EXERCISE GOAL: Restate each entry exactly, without pictures.

(Saved entries)
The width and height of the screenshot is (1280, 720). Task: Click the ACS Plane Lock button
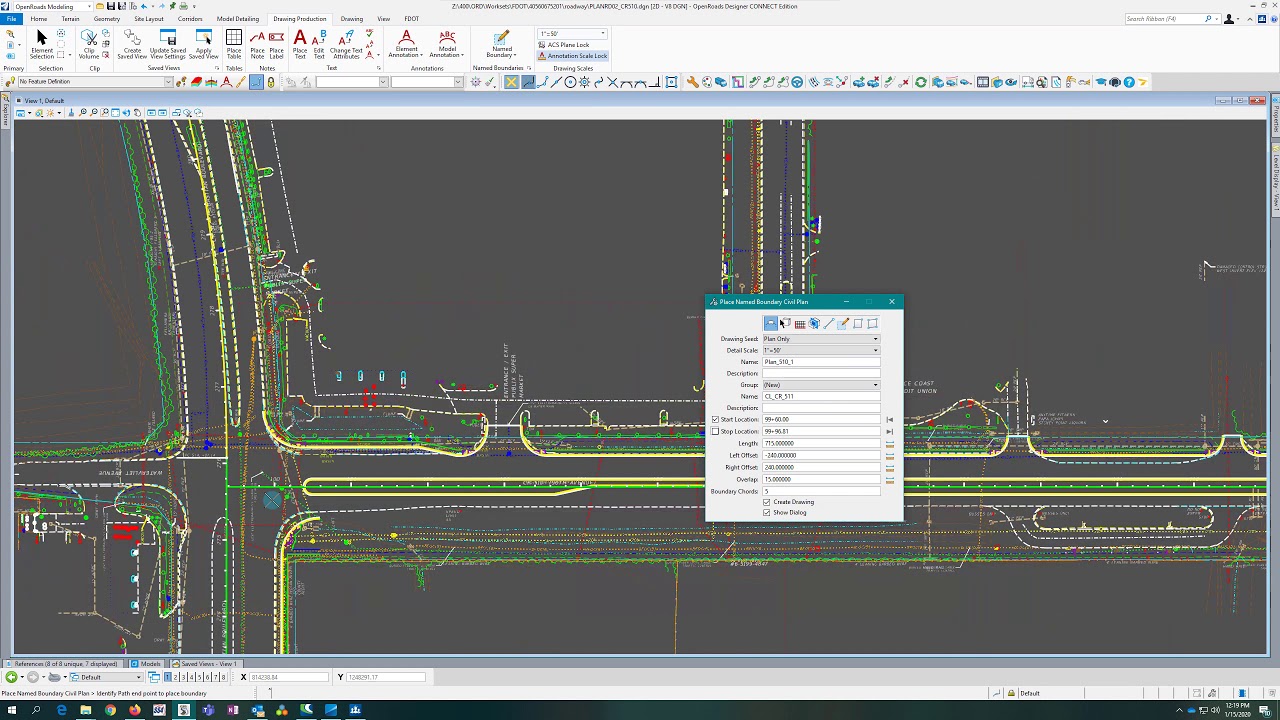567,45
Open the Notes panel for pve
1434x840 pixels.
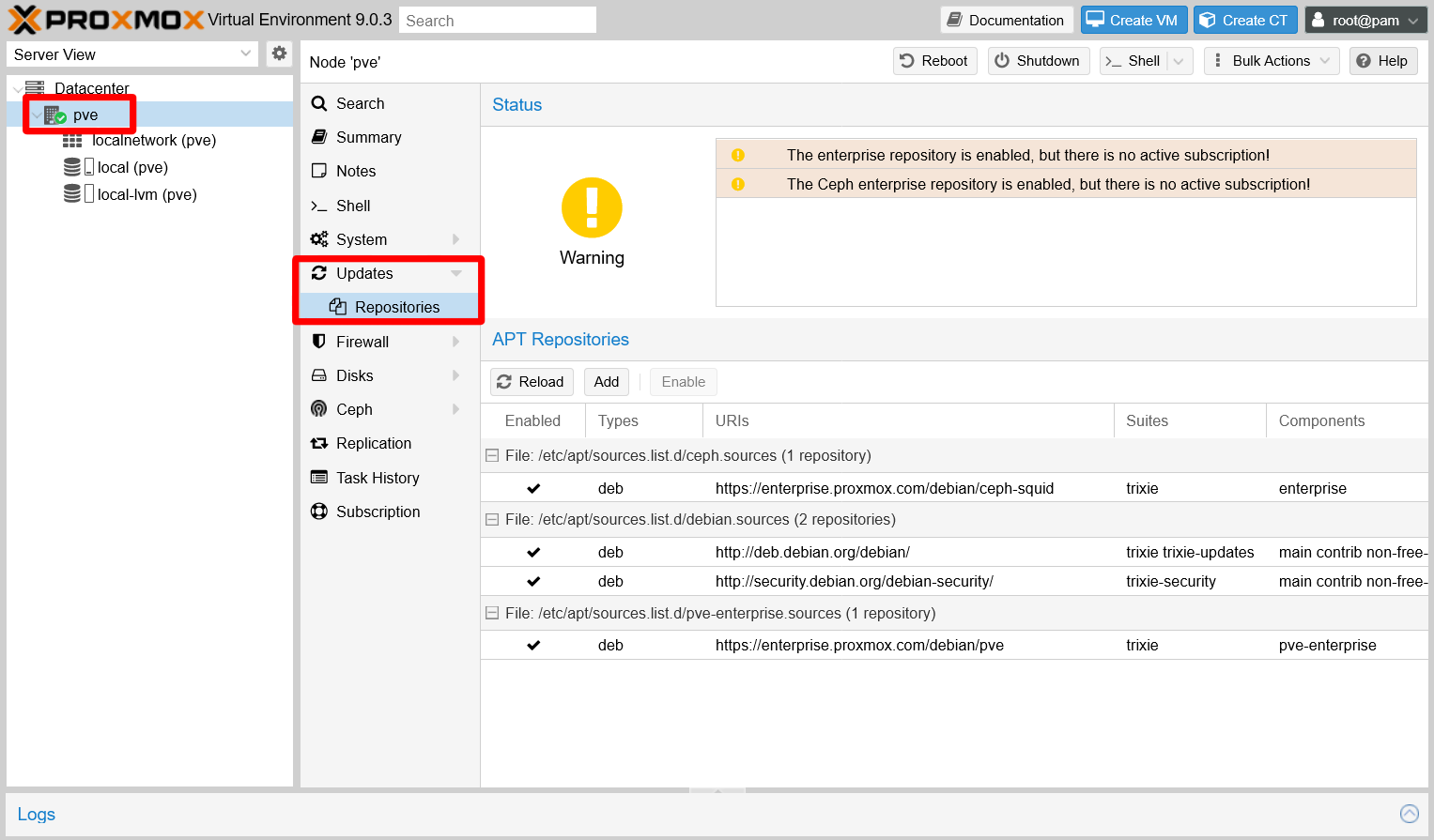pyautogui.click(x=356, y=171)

SOLVED PROBLEM:
The width and height of the screenshot is (1280, 720). Task: Click the ACS Plane Lock button
567,45
Open the Notes panel for pve
1434x840 pixels.
pyautogui.click(x=356, y=171)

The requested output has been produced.